The instruments aboard ATLAS-1 collected information about the composition of Earth's atmosphere, investigated how Earth's electric and magnetic fields and atmosphere influence one another, examined sources of ultraviolet light in the universe and measured the energy contained in sunlight and how that energy varies during the mission. The ATLAS-1 investigations were divided into four broad areas - atmospheric science, solar science, space plasma physics and astronomy.
Six atmospheric science investigations on ATLAS-1 studied the middle and upper atmosphere with a variety of instruments that helped correlate atmospheric composition, temperature and pressure with altitude, latitude, longitude and changes in solar radiation. The types of environmental phenomena to be examined included global distribution of atmospheric components and temperatures, as well as atmospheric reaction to external influences such as solar input and geomagnetic storms.
The Imaging Spectrometric Observatory (ISO) measured spectral features to determine the composition of the atmosphere, down to trace amounts of chemicals measured in parts-per-trillion. This investigation, which previously flew on Spacelab 1 (STS-9), added to data about the varied reactions and energy transfer processes that occur in Earth's environment.
The Atmospheric Trace Molecule Spectroscopy (ATMOS) and the Grille Spectrometer (Grille) experiments mapped trace molecules, including carbon dioxide and ozone, in the middle atmosphere. This mapping was accomplished at orbital sunrise and sunset by measuring the infrared radiation that these molecules absorb. An orbital "day" consisted of a sunrise and sunset occurring approximately every 90 minutes during flight. These data were compared with information gathered during other missions to note worldwide, seasonal and long-term atmospheric changes. Both instruments have flown previously, ATMOS on Spacelab 3 (STS-51B) in 1985 and Grille on Spacelab 1 (STS-9) in 1983.
The Atmospheric Lyman-Alpha Emissions (ALAE) experiment measured the abundance of two forms of hydrogen - common hydrogen and deuterium or heavy hydrogen.

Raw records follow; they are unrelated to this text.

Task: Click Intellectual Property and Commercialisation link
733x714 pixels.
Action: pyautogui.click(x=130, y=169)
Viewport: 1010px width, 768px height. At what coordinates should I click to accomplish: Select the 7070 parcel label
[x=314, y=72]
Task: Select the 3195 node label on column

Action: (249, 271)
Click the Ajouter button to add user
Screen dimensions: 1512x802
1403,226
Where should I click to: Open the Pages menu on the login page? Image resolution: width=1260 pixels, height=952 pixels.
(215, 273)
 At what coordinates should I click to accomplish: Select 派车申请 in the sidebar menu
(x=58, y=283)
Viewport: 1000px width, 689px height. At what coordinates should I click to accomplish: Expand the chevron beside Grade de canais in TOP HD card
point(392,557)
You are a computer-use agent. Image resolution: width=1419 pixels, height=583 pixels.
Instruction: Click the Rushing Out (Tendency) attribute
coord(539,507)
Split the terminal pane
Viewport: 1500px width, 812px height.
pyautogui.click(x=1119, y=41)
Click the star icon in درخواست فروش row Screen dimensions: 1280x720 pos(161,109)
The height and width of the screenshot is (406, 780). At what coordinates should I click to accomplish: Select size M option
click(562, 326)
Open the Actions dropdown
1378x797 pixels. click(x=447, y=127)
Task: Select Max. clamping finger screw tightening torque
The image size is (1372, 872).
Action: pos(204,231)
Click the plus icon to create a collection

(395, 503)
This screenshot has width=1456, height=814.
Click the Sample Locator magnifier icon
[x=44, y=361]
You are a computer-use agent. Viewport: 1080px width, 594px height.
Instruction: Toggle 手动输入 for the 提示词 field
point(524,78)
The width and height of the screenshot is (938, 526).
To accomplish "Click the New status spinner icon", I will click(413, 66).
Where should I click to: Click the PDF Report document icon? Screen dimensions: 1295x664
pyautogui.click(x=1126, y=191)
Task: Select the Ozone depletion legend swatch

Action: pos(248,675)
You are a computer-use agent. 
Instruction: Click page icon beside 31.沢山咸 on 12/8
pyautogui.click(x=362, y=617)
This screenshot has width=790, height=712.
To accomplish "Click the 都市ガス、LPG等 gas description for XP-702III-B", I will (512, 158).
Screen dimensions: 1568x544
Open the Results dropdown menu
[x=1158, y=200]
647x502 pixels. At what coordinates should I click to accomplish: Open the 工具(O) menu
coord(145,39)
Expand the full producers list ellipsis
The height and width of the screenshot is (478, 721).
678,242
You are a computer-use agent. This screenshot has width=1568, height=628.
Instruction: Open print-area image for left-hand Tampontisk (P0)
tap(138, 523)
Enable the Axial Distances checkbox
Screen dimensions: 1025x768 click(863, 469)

ALAE observed ultraviolet light, called Lyman-Alpha, which hydrogen and deuterium radiate at slightly different wavelengths. Deuterium's relative abundance compared to hydrogen at the altitude's ALAE studied is an indication of atmospheric turbulence in the lower thermosphere. After determining the hydrogen/deuterium ratio, scientists can better study the rate of water evolution in Earth's atmosphere. ALAE flew on Spacelab 1 (STS-9).
The Millimeter-Wave Atmospheric Sounder (MAS) measured the strength of millimeter-waves radiating at the specific frequencies of water vapor, chlorine monoxide and ozone. Observations of these gases enabled scientists to better understand their distribution through the upper atmosphere. MAS data was particularly valuable because they should be unaffected by the presence of aerosols, the concentrations of which have increased by the eruption of Mount Pinatubo in June 1991. An earlier version of MAS flew on Spacelab 1 (STS-9).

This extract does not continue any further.